Exercise description — Without the images, print every line of the material below exactly as given.

Dataset content —
※

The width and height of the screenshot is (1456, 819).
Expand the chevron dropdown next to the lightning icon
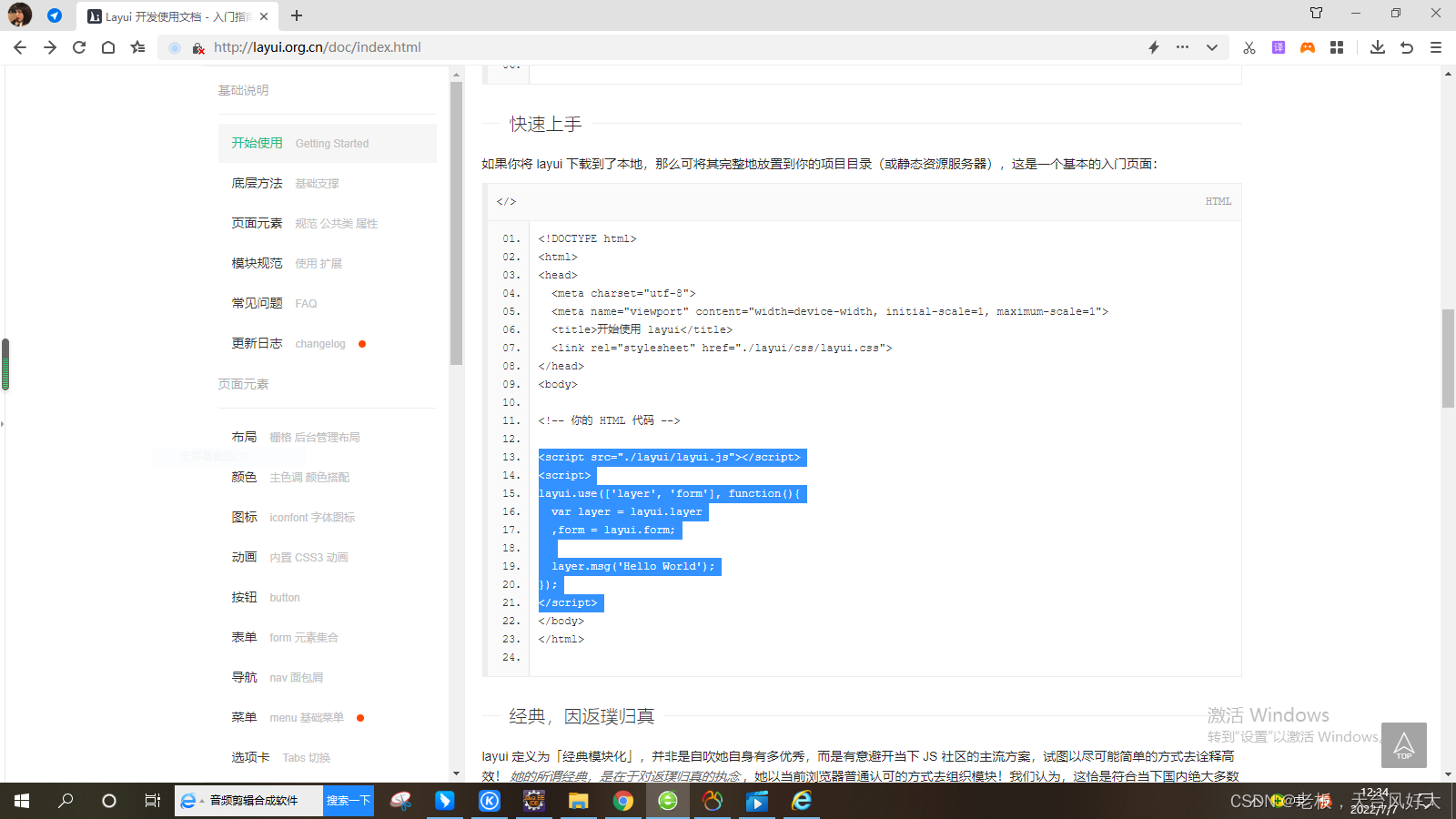[1210, 46]
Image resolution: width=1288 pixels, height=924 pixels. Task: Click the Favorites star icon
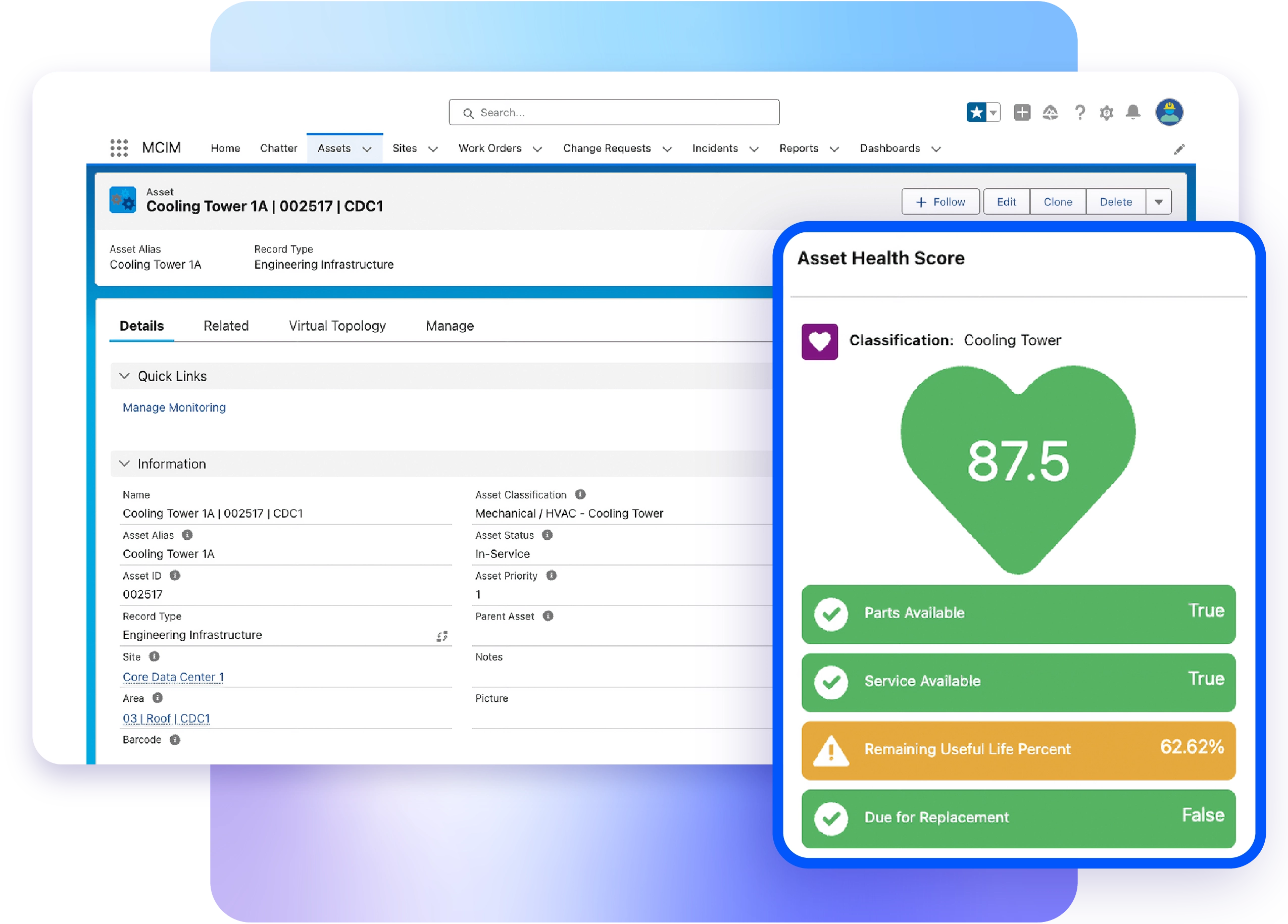tap(976, 113)
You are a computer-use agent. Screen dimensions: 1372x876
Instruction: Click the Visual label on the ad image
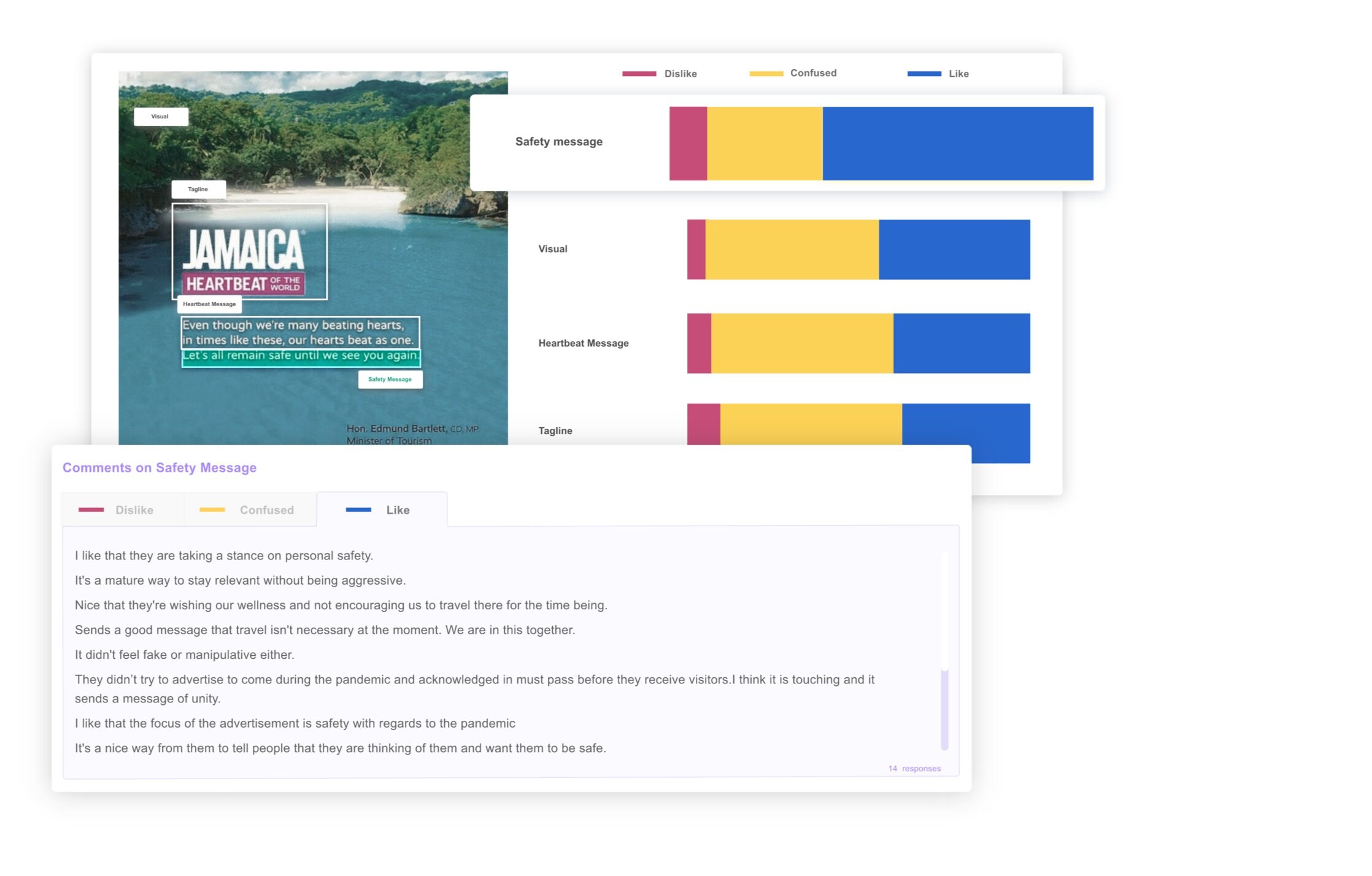click(x=160, y=117)
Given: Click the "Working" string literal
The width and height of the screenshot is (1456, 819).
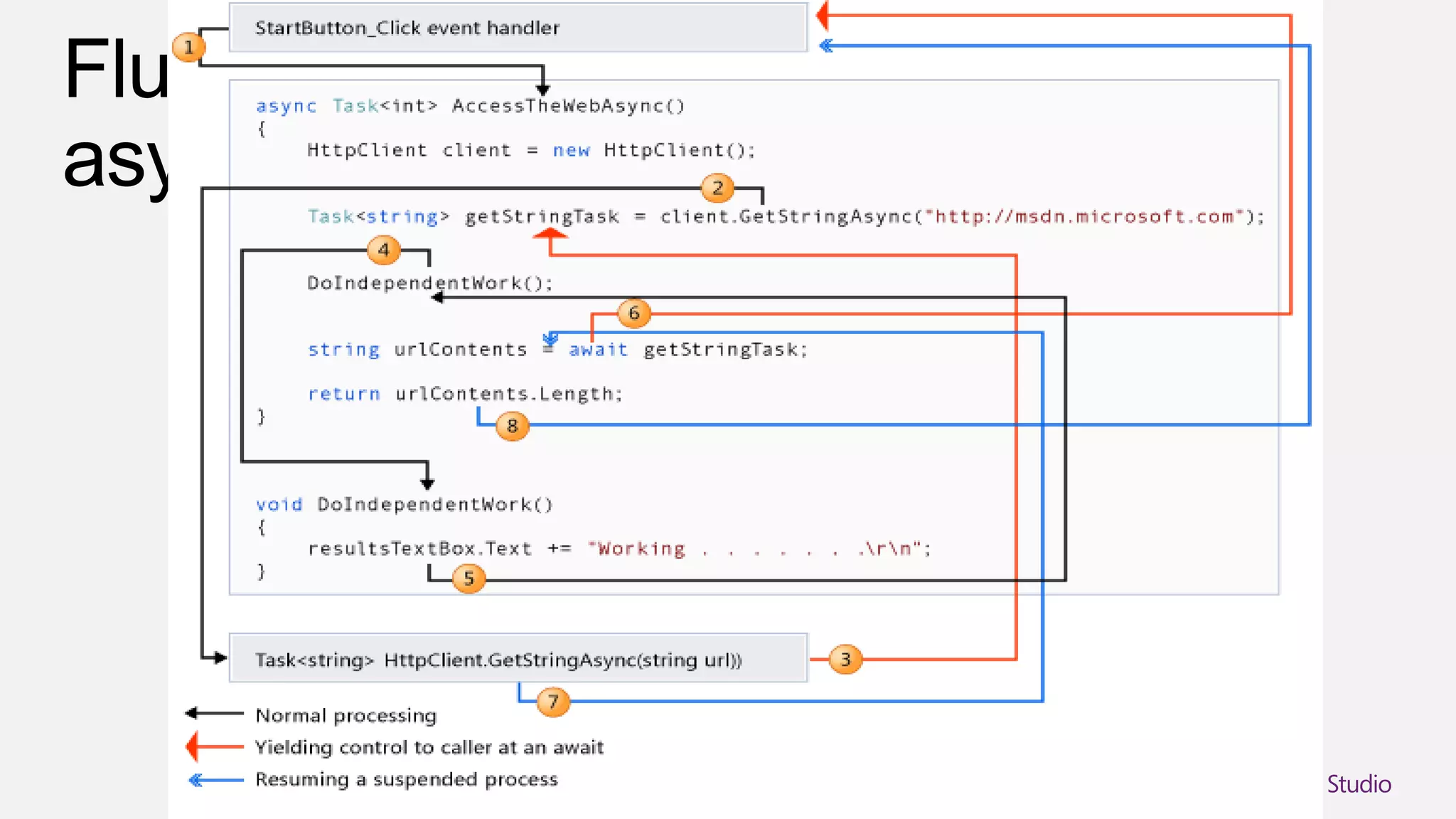Looking at the screenshot, I should click(x=637, y=549).
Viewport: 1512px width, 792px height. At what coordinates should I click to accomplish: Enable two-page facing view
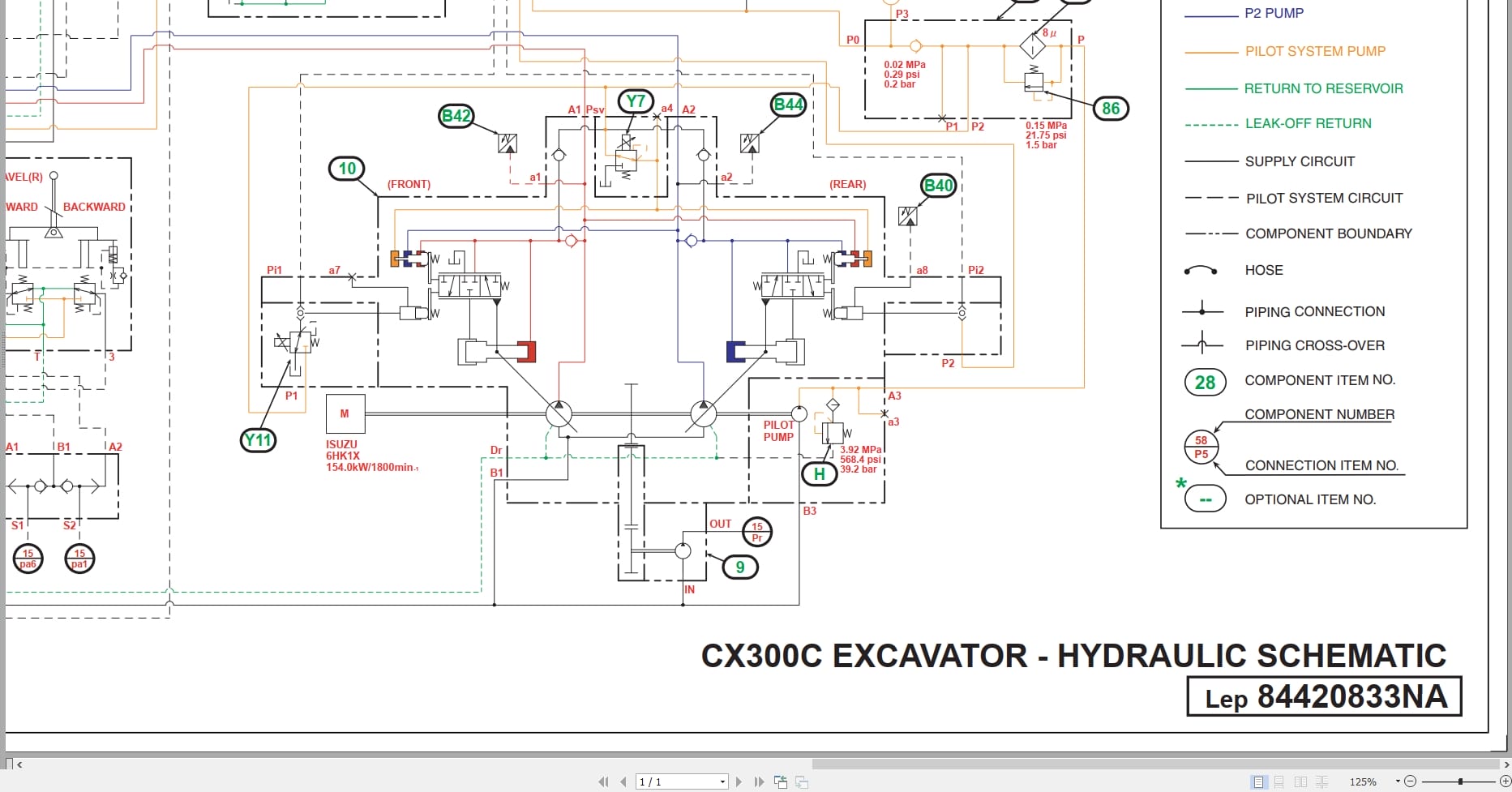click(x=1301, y=781)
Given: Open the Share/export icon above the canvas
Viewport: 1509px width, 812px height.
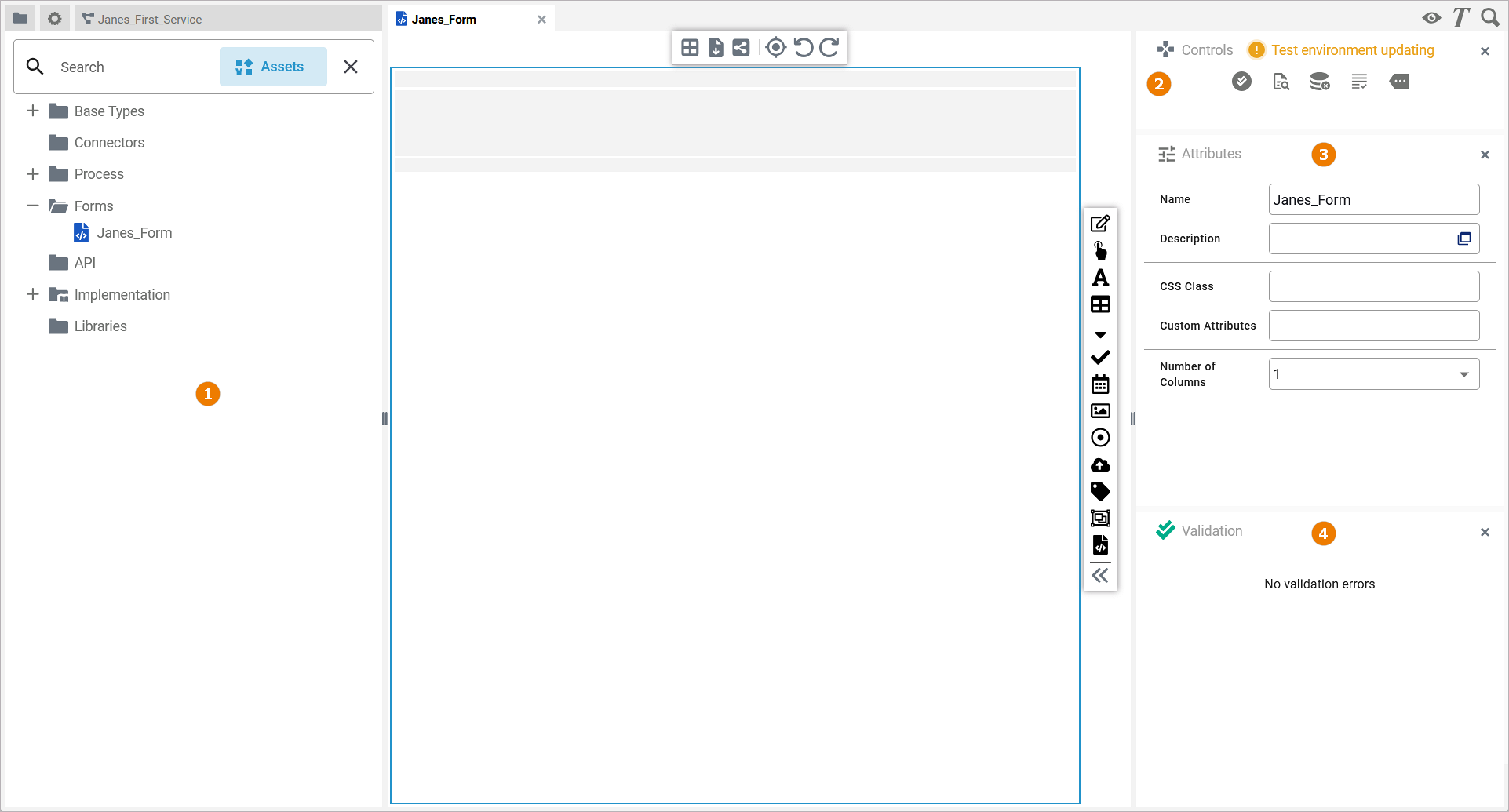Looking at the screenshot, I should point(741,47).
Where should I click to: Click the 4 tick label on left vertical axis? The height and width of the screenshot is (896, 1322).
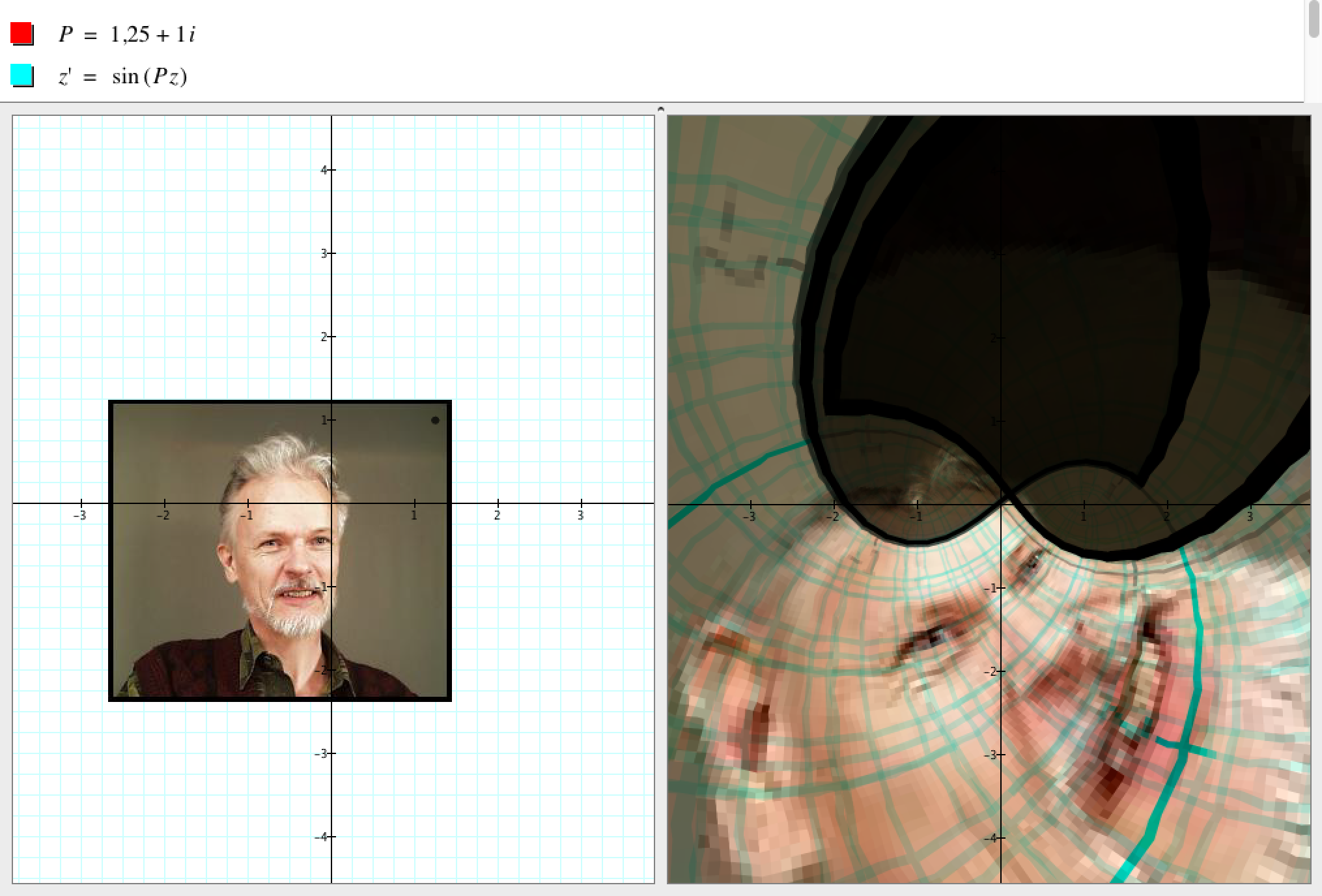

※

Solution for this problem —
The width and height of the screenshot is (1456, 819).
Expand the chevron dropdown next to the lightning icon
[1210, 46]
Image resolution: width=1288 pixels, height=924 pixels. Task: Click the Favorites star icon
tap(976, 113)
You are a computer-use agent. Screen dimensions: 1372x876
Instruction: Click the Visual label on the ad image
click(x=160, y=117)
Given: Click the "Working" string literal
The width and height of the screenshot is (1456, 819).
Looking at the screenshot, I should click(x=637, y=549).
Viewport: 1512px width, 792px height. At what coordinates should I click to accomplish: Enable two-page facing view
click(x=1301, y=781)
Given: Open the Share/export icon above the canvas
Viewport: 1509px width, 812px height.
Looking at the screenshot, I should point(741,47).
Where should I click to: Click the 4 tick label on left vertical axis? The height and width of the screenshot is (896, 1322).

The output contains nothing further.